The advice above may be useful for individuals who don’t struggle with any form of AUD. However, for individuals who are at risk for developing a dependence on alcohol or are already diagnosed with AUD, the safest option is complete abstinence. Individuals struggling with AUD are at a greater risk of a potentially deadly alcohol overdose, meaning that the advice typically recommended for healthy individuals is not suitable for them.4

Alcohol poisoning is a serious medical emergency that requires immediate treatment. If you suspect that someone has alcohol poisoning, call 911 immediately. It’s not safe to wait for the intoxicated individual to “sleep it off.” Until medical help arrives, it’s recommended that the person waiting with the struggling individual pays attention to the following:4, 7

  • Keep the struggling individual awake and walking around if possible,
  • Don’t give the struggling individual anything to eat or drink. This can make vomiting worse,
  • If they cannot stand, lay the struggling individual on their side to prevent choking if they vomit,
  • If the struggling individual is laying down, don’t leave them alone so they don’t turn on their back.

Alcohol Overdose Treatment Programs in Nevada 

There are many treatment centers in Nevada that specialize in AUD recovery.

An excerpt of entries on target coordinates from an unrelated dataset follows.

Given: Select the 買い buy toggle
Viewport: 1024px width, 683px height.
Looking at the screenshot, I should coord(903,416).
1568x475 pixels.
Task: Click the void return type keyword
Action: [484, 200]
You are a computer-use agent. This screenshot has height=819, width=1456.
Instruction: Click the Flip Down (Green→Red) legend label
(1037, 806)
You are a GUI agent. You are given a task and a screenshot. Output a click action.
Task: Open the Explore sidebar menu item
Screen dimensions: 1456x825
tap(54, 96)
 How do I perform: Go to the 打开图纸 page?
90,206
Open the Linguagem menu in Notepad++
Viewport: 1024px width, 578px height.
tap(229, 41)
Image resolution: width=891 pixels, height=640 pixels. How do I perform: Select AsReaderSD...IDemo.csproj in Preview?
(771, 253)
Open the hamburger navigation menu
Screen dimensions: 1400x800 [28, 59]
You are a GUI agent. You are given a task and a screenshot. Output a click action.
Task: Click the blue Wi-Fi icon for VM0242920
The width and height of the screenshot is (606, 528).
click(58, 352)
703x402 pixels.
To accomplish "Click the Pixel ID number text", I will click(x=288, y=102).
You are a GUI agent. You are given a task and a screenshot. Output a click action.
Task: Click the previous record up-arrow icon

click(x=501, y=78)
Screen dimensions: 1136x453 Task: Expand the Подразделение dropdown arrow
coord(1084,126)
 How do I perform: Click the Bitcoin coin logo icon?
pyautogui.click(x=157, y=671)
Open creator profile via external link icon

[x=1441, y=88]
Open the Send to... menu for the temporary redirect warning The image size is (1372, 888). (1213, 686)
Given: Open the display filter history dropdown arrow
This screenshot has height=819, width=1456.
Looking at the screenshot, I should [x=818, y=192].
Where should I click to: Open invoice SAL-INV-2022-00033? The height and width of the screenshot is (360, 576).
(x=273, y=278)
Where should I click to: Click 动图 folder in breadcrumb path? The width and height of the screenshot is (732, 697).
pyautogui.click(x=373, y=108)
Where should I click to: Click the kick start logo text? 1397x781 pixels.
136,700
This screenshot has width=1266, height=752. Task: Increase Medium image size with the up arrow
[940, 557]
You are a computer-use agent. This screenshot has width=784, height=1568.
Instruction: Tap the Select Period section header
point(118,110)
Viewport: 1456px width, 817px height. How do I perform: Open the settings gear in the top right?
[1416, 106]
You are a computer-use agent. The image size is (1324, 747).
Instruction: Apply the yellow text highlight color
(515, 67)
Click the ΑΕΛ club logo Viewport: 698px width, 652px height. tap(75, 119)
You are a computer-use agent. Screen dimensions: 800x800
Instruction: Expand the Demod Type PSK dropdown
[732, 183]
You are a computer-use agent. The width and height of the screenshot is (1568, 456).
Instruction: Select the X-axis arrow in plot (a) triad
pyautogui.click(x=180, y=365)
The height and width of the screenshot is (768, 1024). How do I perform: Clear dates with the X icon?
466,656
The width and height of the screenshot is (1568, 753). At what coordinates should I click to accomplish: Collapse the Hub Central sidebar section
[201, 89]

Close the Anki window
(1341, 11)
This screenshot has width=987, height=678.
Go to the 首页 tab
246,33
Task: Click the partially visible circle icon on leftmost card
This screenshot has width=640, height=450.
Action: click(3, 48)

Treatment-seeking individuals can browse their options on SAMHSA’s treatment locator or they can opt for private treatment at the American Addiction Centers (AAC).5 AAC facilities offer a variety of evidence-based programs and services to help individuals struggling with AUD overcome their disorder.

Treatment-seeking individuals can access detoxification, medication for AUD, psychotherapy, and other support services in AAC’s facilities and increase their chances of a successful recovery from their illness. Professionals at AAC can help individuals struggling with AUD explore and process the causes of their addiction, find out what their triggers are, learn how to manage their symptoms, and enable them to overcome their disorder.

Treatment-seeking individuals can reach an experienced rehab navigator at AAC’s hotline, where they can discuss their situation and find a solution. The navigator can help the struggling individual find a suitable form of payment for treatment, assess the stage of their disorder and find an appropriate facility for it, and much more.

It’s important to once again note that individuals experiencing an alcohol overdose need to be taken to an emergency room. This means that a treatment center is not appropriate for this situation and that the best course of action is to call 911.2 Once the struggling individual has been stabilized, they may move on to treatment at a rehab facility. If needed, the treatment-seeking individual will go through a detoxification process and their withdrawal symptoms will be medically handled.